Army Ration Packs: What Food Do Our Troops Eat On The Frontline? (PICTURES)

"An army marches on its stomach", declared French emperor Napoleon Bonaparte back in 1800s, and indeed it still does.

Though the armies of yesteryear had to make do without mini bottles of Tabasco sauce (a staple in UK ration packs today), packets of Rowntree's Tooty Frooties (Norway), and a breakfast shot of 40% alcohol cordiale (the Italians,) they did enjoy some tasty comforts.

Nutritious beef tea, mutton broth, brawn, potato pie and duff pudding were often standard fare on the Western Front, wrote Andrew Robertshaw, researcher and curator at the Royal Logistic Corps Museum, in his 2013 book Feeding Tommy: Battlefield Recipes from the First World War.

The UK army ration pack includes Typhoo teabags and Polo mints

Meanwhile today's fascinating smorgasbord of international cuisines was collated by The Guardian and involved collecting meal packets from countries with soldiers in Kabul for a charity dinner in aid of schools in Afghanistan.

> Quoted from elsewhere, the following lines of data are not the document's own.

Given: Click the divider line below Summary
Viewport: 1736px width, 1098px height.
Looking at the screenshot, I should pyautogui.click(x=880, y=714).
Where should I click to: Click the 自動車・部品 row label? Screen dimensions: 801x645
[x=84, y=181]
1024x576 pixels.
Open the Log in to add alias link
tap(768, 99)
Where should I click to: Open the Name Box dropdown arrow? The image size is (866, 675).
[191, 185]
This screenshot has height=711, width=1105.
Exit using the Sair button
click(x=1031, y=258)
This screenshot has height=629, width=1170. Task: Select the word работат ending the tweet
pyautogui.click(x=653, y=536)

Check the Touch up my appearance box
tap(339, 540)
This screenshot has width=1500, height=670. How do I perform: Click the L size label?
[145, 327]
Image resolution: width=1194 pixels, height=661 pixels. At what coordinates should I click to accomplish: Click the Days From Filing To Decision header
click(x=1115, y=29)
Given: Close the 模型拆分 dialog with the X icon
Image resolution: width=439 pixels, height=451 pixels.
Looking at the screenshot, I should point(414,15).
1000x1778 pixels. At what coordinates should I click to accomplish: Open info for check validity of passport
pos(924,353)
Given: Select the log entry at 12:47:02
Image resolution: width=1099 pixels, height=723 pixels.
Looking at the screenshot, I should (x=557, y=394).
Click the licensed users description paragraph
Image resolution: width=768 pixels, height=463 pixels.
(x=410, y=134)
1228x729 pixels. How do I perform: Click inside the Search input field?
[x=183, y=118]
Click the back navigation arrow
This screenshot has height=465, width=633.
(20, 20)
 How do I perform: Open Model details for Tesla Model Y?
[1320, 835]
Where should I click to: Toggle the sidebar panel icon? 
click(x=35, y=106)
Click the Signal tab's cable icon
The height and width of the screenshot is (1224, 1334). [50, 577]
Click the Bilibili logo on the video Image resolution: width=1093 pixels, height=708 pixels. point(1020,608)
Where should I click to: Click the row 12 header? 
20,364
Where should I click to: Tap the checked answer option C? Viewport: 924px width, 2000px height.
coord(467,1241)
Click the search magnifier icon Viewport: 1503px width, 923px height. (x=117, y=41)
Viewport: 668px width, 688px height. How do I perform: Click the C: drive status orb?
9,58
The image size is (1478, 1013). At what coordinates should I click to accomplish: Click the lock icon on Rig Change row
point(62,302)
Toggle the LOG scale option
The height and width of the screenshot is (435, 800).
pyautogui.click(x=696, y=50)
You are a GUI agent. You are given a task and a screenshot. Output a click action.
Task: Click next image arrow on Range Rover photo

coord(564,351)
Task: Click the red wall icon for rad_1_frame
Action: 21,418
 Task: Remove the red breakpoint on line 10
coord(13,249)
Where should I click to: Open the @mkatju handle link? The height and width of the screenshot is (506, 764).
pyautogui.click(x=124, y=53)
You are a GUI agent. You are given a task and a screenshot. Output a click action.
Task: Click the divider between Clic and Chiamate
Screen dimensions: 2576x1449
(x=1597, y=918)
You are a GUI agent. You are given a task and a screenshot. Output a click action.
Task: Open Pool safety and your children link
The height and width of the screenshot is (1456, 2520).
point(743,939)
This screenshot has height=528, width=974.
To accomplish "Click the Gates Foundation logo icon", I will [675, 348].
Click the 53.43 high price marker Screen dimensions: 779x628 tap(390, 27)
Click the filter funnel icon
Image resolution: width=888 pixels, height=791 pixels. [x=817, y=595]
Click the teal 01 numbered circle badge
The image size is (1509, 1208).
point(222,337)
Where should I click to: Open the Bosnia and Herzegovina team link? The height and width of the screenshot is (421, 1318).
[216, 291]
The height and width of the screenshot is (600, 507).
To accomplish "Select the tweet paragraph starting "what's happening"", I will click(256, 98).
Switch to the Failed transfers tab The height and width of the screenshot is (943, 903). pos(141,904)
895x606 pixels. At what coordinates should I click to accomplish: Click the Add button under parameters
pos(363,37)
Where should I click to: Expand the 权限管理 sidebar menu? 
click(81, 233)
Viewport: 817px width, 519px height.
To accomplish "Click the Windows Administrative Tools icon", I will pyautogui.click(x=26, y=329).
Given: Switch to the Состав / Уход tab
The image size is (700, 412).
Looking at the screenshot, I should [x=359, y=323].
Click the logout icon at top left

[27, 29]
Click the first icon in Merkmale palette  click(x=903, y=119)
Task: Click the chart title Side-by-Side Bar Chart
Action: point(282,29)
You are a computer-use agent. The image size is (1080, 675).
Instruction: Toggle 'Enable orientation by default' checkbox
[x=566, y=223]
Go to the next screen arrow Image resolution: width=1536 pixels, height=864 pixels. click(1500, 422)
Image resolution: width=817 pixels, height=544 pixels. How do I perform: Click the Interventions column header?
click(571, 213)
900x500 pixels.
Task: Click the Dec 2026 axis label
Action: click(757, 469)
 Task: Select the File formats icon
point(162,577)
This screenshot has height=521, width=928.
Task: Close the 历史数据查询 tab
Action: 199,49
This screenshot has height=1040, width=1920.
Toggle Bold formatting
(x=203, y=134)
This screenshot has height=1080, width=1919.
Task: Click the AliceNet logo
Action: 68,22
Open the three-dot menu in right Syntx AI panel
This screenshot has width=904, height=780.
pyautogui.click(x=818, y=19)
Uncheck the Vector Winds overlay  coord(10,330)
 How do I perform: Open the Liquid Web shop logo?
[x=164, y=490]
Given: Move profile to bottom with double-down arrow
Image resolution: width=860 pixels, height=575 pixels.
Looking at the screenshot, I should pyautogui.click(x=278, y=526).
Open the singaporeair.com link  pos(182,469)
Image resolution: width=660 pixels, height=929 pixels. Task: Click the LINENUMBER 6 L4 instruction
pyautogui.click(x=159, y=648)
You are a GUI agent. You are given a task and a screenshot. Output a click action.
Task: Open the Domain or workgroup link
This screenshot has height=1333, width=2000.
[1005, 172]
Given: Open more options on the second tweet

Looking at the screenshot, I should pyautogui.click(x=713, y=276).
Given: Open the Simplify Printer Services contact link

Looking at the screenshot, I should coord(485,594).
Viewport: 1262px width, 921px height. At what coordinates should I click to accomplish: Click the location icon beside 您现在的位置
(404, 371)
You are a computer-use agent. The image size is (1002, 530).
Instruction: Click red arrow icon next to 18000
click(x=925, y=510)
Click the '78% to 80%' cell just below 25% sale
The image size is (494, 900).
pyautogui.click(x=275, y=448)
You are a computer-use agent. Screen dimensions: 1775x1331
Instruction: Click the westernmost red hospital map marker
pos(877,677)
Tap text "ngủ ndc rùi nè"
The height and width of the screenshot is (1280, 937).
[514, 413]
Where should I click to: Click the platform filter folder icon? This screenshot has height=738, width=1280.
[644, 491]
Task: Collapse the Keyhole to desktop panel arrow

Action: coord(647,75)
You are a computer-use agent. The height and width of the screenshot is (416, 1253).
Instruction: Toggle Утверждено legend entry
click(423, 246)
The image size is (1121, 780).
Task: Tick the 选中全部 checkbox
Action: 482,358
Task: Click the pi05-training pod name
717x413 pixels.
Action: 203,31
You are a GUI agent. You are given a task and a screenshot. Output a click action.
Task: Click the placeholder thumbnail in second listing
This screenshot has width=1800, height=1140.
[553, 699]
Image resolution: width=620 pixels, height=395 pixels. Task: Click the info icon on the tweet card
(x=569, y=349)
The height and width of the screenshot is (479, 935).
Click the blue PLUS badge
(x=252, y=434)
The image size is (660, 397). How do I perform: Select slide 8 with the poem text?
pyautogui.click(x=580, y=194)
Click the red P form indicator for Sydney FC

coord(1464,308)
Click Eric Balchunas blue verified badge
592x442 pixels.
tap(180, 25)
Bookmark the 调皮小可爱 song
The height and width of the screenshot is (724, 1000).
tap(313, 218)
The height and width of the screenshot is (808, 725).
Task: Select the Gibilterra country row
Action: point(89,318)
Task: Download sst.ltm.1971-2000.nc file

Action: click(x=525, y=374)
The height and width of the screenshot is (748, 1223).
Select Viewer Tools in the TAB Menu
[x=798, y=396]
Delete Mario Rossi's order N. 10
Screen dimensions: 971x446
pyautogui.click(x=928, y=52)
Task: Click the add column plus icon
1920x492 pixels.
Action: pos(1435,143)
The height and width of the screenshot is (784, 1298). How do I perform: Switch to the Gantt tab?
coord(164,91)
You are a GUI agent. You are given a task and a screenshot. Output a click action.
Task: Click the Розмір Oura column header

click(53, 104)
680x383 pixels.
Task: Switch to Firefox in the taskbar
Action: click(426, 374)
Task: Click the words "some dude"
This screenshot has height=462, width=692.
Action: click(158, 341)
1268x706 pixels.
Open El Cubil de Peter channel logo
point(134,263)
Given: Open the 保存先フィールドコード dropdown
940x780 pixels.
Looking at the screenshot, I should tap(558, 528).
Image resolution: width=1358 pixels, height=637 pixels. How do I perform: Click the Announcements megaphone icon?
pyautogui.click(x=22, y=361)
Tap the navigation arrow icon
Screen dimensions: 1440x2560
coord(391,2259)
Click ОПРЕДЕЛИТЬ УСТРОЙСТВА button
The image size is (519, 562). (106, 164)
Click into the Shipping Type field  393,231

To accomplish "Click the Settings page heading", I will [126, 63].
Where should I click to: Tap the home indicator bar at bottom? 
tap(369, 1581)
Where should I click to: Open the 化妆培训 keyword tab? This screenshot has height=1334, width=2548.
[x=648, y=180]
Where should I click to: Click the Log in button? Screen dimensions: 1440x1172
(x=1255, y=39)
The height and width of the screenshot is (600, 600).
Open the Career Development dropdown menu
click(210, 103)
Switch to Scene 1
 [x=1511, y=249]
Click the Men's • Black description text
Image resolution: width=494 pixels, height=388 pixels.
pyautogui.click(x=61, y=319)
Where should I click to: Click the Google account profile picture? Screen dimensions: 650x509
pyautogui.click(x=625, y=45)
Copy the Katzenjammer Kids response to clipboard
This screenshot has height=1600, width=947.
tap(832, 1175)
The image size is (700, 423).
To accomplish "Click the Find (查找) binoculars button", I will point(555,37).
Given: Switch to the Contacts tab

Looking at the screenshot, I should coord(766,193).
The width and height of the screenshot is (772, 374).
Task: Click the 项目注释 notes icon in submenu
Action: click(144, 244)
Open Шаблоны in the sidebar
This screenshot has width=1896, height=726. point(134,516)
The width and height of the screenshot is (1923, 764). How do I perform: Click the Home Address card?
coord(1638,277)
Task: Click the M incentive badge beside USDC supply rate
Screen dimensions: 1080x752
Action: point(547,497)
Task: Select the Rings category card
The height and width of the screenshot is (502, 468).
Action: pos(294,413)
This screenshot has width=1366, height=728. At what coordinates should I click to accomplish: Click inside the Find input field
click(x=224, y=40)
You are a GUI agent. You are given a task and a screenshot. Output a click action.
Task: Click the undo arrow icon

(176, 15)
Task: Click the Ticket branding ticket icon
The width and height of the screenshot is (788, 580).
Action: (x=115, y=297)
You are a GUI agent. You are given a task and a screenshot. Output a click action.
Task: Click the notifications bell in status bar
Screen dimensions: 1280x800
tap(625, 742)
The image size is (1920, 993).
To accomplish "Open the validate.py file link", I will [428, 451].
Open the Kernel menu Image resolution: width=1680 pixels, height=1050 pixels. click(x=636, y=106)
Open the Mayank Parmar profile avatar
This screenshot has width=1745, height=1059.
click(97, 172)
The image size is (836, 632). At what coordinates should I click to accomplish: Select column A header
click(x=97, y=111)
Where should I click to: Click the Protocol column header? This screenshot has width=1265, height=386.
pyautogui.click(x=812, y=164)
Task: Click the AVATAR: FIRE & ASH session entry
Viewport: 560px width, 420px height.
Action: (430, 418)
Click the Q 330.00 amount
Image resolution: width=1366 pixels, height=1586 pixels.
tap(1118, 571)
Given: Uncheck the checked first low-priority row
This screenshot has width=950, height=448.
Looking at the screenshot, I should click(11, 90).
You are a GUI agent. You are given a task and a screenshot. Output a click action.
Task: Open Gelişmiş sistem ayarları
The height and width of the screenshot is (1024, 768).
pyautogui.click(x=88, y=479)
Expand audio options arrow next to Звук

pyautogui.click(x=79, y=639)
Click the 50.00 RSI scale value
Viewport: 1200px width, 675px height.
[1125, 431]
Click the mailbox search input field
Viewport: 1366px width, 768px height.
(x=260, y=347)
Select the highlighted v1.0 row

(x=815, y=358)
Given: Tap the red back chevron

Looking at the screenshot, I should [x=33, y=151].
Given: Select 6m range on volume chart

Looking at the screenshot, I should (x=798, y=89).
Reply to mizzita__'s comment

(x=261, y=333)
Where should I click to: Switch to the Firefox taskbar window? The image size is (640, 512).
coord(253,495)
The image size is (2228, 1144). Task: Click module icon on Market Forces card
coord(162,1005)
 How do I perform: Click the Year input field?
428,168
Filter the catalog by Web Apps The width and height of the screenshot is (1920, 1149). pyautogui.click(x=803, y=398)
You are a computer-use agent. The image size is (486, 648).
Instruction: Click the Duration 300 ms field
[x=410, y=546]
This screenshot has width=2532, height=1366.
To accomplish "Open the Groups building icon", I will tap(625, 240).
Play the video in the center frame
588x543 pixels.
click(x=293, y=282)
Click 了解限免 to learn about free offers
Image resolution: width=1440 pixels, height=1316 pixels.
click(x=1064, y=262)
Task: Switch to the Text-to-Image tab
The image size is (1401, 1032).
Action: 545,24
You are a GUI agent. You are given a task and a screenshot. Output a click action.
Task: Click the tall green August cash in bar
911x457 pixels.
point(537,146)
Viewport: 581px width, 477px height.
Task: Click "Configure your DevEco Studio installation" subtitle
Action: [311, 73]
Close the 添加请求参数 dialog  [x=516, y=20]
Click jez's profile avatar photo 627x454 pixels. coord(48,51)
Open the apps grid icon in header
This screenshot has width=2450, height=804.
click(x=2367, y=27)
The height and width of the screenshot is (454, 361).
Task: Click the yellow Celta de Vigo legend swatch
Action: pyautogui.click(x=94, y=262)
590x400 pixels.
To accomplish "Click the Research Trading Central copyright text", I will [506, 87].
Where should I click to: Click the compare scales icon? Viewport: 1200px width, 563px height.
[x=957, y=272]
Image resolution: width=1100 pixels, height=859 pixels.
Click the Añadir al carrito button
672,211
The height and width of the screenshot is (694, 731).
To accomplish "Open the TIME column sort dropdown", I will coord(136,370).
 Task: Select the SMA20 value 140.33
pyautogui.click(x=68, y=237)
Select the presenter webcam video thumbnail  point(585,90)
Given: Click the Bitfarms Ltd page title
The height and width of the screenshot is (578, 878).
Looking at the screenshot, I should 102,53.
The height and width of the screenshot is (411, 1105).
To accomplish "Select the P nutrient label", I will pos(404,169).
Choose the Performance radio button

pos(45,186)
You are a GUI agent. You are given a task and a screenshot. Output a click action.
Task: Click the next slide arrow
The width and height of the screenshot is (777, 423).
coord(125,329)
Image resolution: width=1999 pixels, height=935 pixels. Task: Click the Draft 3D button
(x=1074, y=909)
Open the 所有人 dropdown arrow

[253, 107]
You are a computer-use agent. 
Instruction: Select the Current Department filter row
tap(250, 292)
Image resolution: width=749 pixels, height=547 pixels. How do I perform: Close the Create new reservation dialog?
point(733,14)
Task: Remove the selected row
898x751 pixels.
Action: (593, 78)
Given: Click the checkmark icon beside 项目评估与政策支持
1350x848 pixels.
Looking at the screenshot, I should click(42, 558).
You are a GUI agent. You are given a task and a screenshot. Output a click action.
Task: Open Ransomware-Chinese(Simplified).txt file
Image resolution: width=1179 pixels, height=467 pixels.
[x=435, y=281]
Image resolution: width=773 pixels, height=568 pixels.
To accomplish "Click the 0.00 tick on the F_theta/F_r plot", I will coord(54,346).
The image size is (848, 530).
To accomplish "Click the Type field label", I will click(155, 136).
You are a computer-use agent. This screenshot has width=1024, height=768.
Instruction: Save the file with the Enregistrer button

The packs, known as meals ready to eat or MREs, replaced canned food in 1981 for soldiers in combat zones or areas where field kitchens cannot be set up (indeed the majority of these packs include disposable heaters to warm up food).

And one item which could also soon be appearing in these packs is what researchers have dubbed "the holy grail" of ready-to-eat meals for soldiers - a pizza that can remain good enough to eat for three years.

Earlier this month, researchers at a U.S. military lab in Massachusetts announced they were closing in on a recipe that doesn't require any refrigeration or freezing, the Associated Press reported.

"You can basically take the pizza, leave it on the counter, packaged, for three years and it'd still be edible," said Michelle Richardson, a food scientist at the U.S. Army Natick Soldier Research, Development and Engineering Center.